• [TESTO DI PARTENZA]:
※

# Forum Argomenti di discussione Altri argomenti  Professionista / segnalazione clienti

## michele444

Un professionista (architetto) che fattura una provvigione per segnalazione clienti che ritenuta deve applicare? 23% su 50 o 20% su 100
In my opinion il 23 su 50 poichè si fa riferimento alla prestazione e non al soggetto, ma non trovo riferimenti normativi precisi.. 
Grazie e buona giornata a tutti

----------


## bea69

l'architetto non è un agente: la ritenuta sarà il 20% sul 100% del compenso.

----------


## danilo sciuto

C'è un problema, qui. 
L'attività di segnalazione clienti non può essere fatturara se ha il solo codice attività di ingegnere .... occorre comunicare un altro codice attività, e, trattandosi di reddito di impresa, fare una contabilità separata. 
A meno che non si tratti di attività occasionale, per cui si fa una semplice ricevuta con r.a. 20%. 
ciao   

> Un professionista (architetto) che fattura una provvigione per segnalazione clienti che ritenuta deve applicare? 23% su 50 o 20% su 100
> In my opinion il 23 su 50 poichè si fa riferimento alla prestazione e non al soggetto, ma non trovo riferimenti normativi precisi.. 
> Grazie e buona giornata a tutti

----------


## michele444

NON SONO D'ACCORDO ...... Un architetto che fattura una segnalazione clienti (nel mio caso una sola fattura 2/3 % del fatturato) può emettere normale fattura (chi lo vieta?) senza dover comunicare altri codici attività come giustamente detto poichè prestazione occasionale. 
Per quanto rigurda la ritenuta il 25 bis 600/73 (riporto piccola parte)

※

Porta avanti la discussione riportata sopra sulla ritenuta d'acconto per la segnalazione clienti fatturata da un architetto. Riprendi subito dopo l'ultima frase presente.

• [BLOCCO DI DATI]:
※

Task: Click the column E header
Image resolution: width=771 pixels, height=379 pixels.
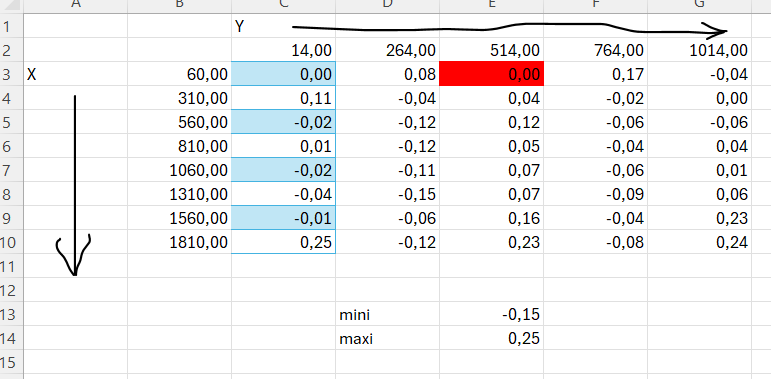Action: (x=491, y=5)
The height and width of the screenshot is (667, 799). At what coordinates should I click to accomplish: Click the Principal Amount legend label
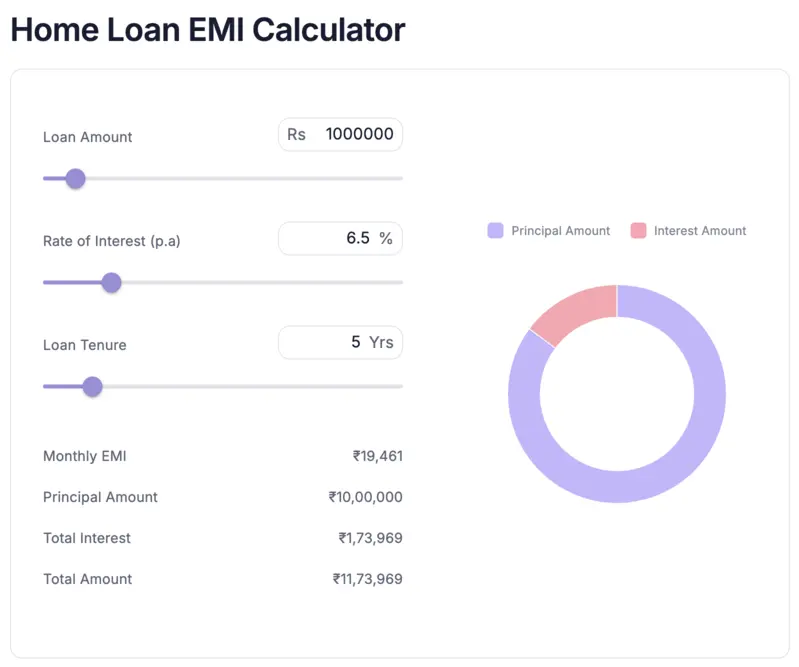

※

• [IL RISULTATO]:
I soggetti indicati nel primo comma dell'art. 23, escluse le imprese
agricole, i quali corrispondono provvigioni comunque denominate per le
prestazioni anche occasionali inerenti a rapporti di commissione, di
agenzia, di mediazione, di rappresentanza di commercio e di procacciamento
di affari, devono operare all'atto del pagamento una ritenuta a titolo di
acconto dell'Irpef o dell'Irpeg dovuta dai percipienti, con obbligo di
rivalsa. L'aliquota della suddetta ritenuta si applica nella misura fissata
dall'articolo 11 del testo unico delle imposte sui redditi, approvato con
decreto del Presidente della Repubblica 22 dicembre 1986, n. 917, e
successive modificazioni, per il primo scaglione di reddito. 
Quindi non vengono esclusi assolutamente i professionisti. E sempre secondo la mia opinione  un professionista che riceve provvigione per segnalazione cliente deve essere assoggettata a ritenuta del 23 sul 50. 
Sto cercando quesito o caso specifico di cui un collega aveva già trovato..... se trovo vi faccio sapere     

> C'è un problema, qui. 
> L'attività di segnalazione clienti non può essere fatturara se ha il solo codice attività di ingegnere .... occorre comunicare un altro codice attività, e, trattandosi di reddito di impresa, fare una contabilità separata. 
> A meno che non si tratti di attività occasionale, per cui si fa una semplice ricevuta con r.a. 20%. 
> ciao

----------


## danilo sciuto

Prendo atto che tu non sei d'accordo, ma sono costretto ad insistere nelle mie posizioni: 
1)  _       Originariamente Scritto da michele444   ...... Un architetto che fattura una segnalazione clienti (nel mio caso una sola fattura 2/3 % del fatturato) può emettere normale fattura (chi lo vieta?) senza dover comunicare altri codici attività come giustamente detto poichè prestazione occasionale.   _  
Lo vieta la legge: se fai una fattura significa che hai una posizione iva per l'attività che stai fatturando; e se sei ingegnere non puoi fatturare provvigioni. 
2) Ritenuta: faccio notare che la norma ciatata dice che le provvigioni devono essere inerenti _a rapporti di commissione, di agenzia, di mediazione, di rappresentanza di commercio e di procacciamento di affari_: per cui
        2a) se c'è un rapporto (contratto) del genere, hai ragione a sostenere                                                                     che la ritenuta è del 23% sul 50%
        2b) in mancanza, ho ragione io e la ritenuta è del 20%.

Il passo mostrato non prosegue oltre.